August 23, 2019, 19:23


US Consumer Sentiment Drops, Manufacturing Rebounds Amid Shutdown Concerns

US Consumer Sentiment Drops, Manufacturing Rebounds Amid Shutdown Concerns

Lingering political tensions, international trade woes, and seasonal factors appear to have affected US economic growth in January, although data for the past quarter and the resilience of GDP growth point to a rebound in the coming months.

Kristian Rouz — The US economy appears to have maintained momentum at the start of the year, despite the partial government shutdown affecting the purchasing power of some 800,000 furloughed federal employees. Changes in international trading patterns have driven a rebound in manufacturing, while overall GDP expansion is expected to modestly slow down in the first quarter of 2019.

According to a report by the University of Michigan Friday, US consumer sentiment dropped by 7.7 per cent in early January to a reading of 90.7 for the month. This is the lowest since October 2016, and the largest decline since September 2015. Previously, experts expected consumer sentiment to moderate at 97.0 per cent in January.

This decline reflects the changes in confidence of surveyed consumers in relation to their own personal finance and their perception of overall economic conditions. The University of Michigan said consumers are now more inclined to save rather than spend their money, and these precautionary savings could affect the overall purchasing power.

Analysts said the decline in consumer sentiment happened due to several factors. These include the government shutdown and related economic concerns, as hundreds of thousands of households have seen their income fall in recent weeks.

Another reason is sharp volatility in the financial markets — most prominently, in stocks — in late December and early January. Amid Christmas holidays, US stock indices recorded a massive plunge, despite rebounding afterwards, stirring concern among private investors.

READ MORE: ‘An Economy In Extreme Difficulty’: US Jobs Report Hides Economic Truths

Additionally, seasonal factors have remained in play. After the strong household spending posted just ahead of and during the holidays, consumer sentiment tends to cool every year. Besides, harsh weather conditions across several regions typically hinder consumer spending as well.

But some economists point to the shutdown as the most important factor behind the University of Michigan’s report.

“This report on consumer sentiment is the first concrete evidence that the economy is going to fall and fall hard if Washington does not end the shutdown,” Chris Rupkey at the New York branch of MUFG said.
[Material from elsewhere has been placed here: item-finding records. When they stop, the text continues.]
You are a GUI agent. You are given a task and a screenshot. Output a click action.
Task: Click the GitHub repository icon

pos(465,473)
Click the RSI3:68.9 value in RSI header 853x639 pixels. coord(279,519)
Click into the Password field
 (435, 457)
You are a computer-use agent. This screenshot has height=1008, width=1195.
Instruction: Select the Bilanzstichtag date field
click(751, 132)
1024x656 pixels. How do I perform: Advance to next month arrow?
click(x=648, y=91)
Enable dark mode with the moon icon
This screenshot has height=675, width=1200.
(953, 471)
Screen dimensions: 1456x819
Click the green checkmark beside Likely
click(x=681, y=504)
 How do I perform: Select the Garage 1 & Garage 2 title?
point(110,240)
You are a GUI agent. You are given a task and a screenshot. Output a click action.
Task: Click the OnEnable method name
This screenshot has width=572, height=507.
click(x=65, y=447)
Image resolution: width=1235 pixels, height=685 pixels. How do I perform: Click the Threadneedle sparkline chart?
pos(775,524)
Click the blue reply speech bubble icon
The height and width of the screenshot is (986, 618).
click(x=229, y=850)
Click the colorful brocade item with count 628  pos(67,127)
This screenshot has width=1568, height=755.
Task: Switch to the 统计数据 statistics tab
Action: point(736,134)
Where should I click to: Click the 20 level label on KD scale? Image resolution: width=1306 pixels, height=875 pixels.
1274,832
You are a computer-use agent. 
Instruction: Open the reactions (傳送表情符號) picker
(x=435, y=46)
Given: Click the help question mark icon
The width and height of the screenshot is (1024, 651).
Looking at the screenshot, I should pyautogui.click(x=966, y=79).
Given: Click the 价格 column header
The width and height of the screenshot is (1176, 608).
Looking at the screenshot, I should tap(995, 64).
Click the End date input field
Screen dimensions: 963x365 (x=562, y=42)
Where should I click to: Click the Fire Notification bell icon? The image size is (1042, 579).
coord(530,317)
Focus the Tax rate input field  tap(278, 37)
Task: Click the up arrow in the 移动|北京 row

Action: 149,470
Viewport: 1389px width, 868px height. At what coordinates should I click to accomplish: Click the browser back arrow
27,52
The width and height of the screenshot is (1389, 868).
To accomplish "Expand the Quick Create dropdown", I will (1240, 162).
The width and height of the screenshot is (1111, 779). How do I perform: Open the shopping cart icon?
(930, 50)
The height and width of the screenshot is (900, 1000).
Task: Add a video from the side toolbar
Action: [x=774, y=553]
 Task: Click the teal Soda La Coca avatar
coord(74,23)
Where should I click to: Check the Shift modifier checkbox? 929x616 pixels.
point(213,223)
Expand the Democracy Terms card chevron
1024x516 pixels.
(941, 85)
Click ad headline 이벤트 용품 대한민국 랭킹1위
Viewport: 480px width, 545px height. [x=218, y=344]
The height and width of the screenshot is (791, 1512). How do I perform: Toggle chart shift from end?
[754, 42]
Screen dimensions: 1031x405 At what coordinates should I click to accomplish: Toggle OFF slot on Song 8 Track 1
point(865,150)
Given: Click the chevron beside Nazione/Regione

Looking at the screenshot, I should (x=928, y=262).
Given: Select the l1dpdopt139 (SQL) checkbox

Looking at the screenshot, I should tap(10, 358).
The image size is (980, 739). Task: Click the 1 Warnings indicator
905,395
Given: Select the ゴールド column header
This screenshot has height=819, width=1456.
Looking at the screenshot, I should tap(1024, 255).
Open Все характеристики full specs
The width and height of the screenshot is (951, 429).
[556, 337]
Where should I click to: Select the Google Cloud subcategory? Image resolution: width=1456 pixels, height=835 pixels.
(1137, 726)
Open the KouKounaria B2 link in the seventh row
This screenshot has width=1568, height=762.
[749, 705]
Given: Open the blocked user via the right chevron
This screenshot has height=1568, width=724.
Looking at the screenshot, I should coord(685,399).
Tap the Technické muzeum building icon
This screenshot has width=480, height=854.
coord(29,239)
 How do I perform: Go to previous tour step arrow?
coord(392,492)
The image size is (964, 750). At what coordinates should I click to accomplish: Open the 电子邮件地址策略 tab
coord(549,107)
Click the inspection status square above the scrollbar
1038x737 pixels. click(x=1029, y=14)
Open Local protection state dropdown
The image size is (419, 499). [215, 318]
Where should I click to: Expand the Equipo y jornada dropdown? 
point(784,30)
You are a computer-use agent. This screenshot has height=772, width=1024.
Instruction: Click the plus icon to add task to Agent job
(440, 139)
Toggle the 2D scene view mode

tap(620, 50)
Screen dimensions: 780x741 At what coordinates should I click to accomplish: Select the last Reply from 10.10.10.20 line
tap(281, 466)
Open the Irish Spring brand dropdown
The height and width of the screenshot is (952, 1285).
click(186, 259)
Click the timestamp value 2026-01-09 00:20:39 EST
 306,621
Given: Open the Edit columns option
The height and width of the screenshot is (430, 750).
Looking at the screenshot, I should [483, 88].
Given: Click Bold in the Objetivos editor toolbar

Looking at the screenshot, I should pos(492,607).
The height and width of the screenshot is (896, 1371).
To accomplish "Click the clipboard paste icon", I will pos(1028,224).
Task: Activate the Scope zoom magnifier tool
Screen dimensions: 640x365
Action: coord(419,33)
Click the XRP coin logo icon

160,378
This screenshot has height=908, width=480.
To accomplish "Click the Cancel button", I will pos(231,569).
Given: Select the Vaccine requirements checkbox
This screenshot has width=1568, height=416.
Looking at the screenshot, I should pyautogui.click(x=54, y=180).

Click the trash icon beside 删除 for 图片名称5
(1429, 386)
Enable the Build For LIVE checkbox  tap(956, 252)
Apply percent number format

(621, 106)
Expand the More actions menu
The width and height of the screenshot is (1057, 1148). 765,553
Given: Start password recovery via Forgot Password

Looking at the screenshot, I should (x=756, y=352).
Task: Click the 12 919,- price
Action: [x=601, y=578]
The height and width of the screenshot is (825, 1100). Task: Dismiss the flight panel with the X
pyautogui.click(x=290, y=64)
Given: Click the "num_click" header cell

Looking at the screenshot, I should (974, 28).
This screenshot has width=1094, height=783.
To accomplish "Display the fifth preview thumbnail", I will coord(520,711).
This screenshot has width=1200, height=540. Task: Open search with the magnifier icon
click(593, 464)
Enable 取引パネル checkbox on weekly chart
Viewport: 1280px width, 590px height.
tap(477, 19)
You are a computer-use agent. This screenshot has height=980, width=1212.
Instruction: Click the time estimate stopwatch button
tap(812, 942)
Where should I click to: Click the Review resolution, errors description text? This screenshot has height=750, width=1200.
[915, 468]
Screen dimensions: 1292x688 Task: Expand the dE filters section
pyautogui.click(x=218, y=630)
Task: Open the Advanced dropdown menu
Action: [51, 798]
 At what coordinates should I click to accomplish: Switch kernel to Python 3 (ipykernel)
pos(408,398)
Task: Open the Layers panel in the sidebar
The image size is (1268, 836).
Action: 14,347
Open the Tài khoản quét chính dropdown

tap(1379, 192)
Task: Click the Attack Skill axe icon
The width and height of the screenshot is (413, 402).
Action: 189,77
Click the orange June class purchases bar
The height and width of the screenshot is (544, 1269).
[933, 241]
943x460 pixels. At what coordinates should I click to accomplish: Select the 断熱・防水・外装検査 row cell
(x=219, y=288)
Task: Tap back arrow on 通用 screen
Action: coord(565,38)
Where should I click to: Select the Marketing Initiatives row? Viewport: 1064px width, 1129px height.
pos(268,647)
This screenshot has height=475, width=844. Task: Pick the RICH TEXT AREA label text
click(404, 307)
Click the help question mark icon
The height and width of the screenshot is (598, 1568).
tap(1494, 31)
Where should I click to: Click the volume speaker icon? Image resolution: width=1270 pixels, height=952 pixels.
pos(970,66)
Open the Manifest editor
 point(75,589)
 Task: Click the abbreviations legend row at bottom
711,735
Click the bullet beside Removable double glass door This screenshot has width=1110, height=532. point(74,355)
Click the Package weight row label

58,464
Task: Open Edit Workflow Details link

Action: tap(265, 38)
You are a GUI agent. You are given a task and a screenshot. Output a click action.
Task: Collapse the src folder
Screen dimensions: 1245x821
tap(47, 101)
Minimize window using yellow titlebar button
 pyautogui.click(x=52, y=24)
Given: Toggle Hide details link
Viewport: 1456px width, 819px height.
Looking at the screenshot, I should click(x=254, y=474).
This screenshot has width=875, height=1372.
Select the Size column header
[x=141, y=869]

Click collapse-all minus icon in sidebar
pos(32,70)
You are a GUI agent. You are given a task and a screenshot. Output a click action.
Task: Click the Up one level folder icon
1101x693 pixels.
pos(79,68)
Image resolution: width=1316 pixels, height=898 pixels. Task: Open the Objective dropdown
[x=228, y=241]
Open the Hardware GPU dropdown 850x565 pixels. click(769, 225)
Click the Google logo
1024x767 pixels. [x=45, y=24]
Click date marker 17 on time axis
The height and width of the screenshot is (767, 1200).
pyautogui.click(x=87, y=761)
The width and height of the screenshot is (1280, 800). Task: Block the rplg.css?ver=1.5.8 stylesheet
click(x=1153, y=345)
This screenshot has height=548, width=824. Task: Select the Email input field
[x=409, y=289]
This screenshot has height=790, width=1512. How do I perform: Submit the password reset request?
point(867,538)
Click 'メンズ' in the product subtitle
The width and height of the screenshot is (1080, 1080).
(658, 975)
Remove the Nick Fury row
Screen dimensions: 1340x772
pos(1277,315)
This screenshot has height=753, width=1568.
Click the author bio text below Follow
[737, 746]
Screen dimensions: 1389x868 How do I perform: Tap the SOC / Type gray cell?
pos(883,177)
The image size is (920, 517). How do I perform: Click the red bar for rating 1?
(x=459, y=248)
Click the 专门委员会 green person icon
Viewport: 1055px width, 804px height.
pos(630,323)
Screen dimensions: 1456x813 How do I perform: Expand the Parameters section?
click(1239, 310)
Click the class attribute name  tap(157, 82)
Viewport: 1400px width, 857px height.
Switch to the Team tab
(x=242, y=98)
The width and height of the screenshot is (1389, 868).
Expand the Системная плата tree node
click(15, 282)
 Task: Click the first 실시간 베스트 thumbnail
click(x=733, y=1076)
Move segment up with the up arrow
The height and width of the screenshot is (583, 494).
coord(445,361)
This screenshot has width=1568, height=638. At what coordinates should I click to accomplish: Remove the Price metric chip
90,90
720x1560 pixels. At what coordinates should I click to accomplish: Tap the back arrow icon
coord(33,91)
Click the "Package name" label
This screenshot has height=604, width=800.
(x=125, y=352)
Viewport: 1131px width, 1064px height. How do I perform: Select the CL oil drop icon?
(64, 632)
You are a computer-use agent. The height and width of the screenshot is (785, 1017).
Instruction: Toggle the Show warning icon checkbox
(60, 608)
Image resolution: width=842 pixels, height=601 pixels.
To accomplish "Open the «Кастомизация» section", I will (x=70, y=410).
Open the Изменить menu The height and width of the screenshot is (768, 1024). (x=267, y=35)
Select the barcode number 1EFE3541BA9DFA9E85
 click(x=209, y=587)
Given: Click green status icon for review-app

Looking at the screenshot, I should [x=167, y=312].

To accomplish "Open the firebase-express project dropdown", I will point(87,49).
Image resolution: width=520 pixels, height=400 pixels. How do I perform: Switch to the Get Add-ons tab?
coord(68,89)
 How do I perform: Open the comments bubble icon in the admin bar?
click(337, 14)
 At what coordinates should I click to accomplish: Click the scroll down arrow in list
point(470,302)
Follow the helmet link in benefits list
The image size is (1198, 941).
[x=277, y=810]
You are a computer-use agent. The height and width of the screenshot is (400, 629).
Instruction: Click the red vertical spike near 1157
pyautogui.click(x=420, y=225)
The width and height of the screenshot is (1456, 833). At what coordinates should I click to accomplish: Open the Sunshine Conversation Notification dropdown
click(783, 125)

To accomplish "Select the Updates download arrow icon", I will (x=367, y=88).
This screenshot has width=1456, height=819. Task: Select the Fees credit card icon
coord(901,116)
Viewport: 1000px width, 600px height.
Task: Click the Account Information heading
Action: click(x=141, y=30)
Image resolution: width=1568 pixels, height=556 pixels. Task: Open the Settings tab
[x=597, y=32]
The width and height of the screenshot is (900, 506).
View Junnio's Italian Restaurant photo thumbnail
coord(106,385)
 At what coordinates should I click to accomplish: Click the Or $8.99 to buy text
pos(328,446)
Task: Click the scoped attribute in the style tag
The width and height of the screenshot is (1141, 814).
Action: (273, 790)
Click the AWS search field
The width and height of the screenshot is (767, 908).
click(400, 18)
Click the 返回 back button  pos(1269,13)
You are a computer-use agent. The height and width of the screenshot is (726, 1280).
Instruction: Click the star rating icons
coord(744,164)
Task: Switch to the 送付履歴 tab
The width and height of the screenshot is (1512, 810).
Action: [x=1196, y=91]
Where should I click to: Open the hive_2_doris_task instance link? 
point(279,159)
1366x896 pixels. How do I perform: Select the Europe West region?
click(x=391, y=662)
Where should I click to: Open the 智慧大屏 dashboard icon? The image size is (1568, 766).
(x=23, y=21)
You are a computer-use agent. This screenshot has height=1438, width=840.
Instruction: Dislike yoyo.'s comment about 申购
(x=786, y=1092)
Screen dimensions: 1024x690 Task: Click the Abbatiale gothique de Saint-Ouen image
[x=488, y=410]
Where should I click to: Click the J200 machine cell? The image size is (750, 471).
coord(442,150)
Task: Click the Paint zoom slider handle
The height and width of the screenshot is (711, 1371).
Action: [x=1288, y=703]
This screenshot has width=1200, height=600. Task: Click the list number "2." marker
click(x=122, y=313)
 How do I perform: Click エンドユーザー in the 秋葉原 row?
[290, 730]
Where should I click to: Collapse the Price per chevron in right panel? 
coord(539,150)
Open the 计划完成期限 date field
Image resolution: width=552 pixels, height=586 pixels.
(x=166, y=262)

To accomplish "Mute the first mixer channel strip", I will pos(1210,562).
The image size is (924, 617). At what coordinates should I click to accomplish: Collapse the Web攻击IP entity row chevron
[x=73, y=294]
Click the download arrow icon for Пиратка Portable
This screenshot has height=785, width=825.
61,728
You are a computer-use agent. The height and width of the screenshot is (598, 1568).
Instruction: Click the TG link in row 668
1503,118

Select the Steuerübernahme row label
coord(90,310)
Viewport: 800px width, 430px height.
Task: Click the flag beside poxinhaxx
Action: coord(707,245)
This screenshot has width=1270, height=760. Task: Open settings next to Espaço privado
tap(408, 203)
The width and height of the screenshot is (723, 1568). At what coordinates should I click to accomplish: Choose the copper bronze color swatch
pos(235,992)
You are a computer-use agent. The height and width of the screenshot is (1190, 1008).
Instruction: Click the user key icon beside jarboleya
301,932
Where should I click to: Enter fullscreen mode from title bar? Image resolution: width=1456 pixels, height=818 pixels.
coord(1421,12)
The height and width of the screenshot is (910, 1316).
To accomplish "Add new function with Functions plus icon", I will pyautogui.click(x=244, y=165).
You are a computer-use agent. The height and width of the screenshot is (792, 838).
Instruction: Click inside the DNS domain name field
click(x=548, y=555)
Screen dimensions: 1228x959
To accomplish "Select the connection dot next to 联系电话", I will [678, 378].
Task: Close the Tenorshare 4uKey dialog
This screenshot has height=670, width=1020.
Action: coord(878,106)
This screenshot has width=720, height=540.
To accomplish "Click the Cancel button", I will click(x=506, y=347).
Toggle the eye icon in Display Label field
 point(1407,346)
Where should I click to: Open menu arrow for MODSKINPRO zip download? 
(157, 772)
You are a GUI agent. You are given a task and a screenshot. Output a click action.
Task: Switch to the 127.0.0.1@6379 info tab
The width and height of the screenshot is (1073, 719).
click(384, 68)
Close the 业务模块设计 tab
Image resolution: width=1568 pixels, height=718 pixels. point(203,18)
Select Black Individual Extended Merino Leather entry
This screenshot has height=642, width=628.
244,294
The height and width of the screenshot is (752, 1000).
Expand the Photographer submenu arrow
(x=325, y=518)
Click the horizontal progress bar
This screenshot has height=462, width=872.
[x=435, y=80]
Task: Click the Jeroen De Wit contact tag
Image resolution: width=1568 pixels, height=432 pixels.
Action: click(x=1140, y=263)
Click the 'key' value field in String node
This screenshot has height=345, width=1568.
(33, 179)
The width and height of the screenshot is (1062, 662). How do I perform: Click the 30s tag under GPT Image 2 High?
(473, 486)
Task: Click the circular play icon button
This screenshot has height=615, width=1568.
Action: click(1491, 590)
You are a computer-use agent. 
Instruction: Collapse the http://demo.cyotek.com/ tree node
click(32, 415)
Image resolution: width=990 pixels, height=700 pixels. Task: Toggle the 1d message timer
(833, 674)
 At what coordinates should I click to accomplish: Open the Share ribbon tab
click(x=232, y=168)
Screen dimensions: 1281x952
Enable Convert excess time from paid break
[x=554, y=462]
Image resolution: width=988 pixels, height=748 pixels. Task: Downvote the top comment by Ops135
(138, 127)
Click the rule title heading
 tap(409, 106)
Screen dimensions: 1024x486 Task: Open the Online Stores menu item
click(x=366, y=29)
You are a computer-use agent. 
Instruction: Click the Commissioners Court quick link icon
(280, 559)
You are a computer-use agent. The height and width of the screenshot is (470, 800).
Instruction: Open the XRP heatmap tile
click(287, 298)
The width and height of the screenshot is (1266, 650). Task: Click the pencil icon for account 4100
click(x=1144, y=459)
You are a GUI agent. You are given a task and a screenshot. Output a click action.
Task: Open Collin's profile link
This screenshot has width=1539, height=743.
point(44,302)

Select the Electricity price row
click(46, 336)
“It is going to be hard to see real GDP growth of more than 1 to 1-1/2 per cent in the first quarter if the consumer goes on a buying strike.”

However, the majority of economists say the shutdown will only slash 0.25 per cent off the first quarter’s GDP growth rate. According to a poll of 30 economists by Bloomberg News, that is the most likely figure, while economic growth for the entire 2019 could come in just 0.13 per cent lower due to the shutdown.

Economists also expect the shutdown to end by mid-February, as neither US President Donald Trump, nor the Democrats in Congress, have backed down in the ongoing political standoff.

Experts say, despite the lacklustre report, US consumer sentiment still remains high. The same report also found the measure of current economic conditions dropped from 116.1 last month to 110.0 in January, while the measure of consumer expectations slumped to 78.3 from 87.0 over the same period, and is now at its lowest since October 2016.

Analysts say political tensions in Washington and alarming reports in the media might have made households more cautious. But some say this might be a return to normality, whilst the majority of macroeconomic indicators could still skyrocket as soon as the shutdown is over.

“Sentiment among both households and businesses has been coming off the sugar highs, which were caused by tax cut hopes at the beginning of the Trump presidency,” Harm Bandholz at the New York branch of UniCredit said.

On the brighter side, US manufacturing activity has improved — against the odds of higher Fed interest rates and international trade turmoil. According to a separate report from the Federal Reserve, US factories expanded their output by 2.3 per cent year-on-year in the final quarter of 2018 (Q4), after a 3.7 per cent expansion in the previous quarter.

For the entire 2018, the Fed said US factory output rose 2.4 per cent, and this pace of expansion is expected to accelerate in 2019.

Economists say the Trump administration’s efforts to lower taxes and adjust the rules of foreign trade and investment has resulted in many American manufacturers returning to the US, while foreign companies now have to move their facilities stateside.

These developments, in turn, have created new jobs, and contributed to the overall GDP growth — as manufacturing accounts for some 12 per cent of the US economy.

“While the manufacturing strength in December is a favourable signal for the economy, we should keep in mind that it came after soft results in earlier months,” Daniel Silver of JPMorgan in New York said.

These reports suggest that despite dark clouds gathering over the robust economic growth in the US, political turmoil has so far failed to derail this expansionary cycle. Although the depth of shutdown’s impact to the economy has yet to be properly assessed, most observers are confident of a solid rebound and ongoing acceleration in the months to come.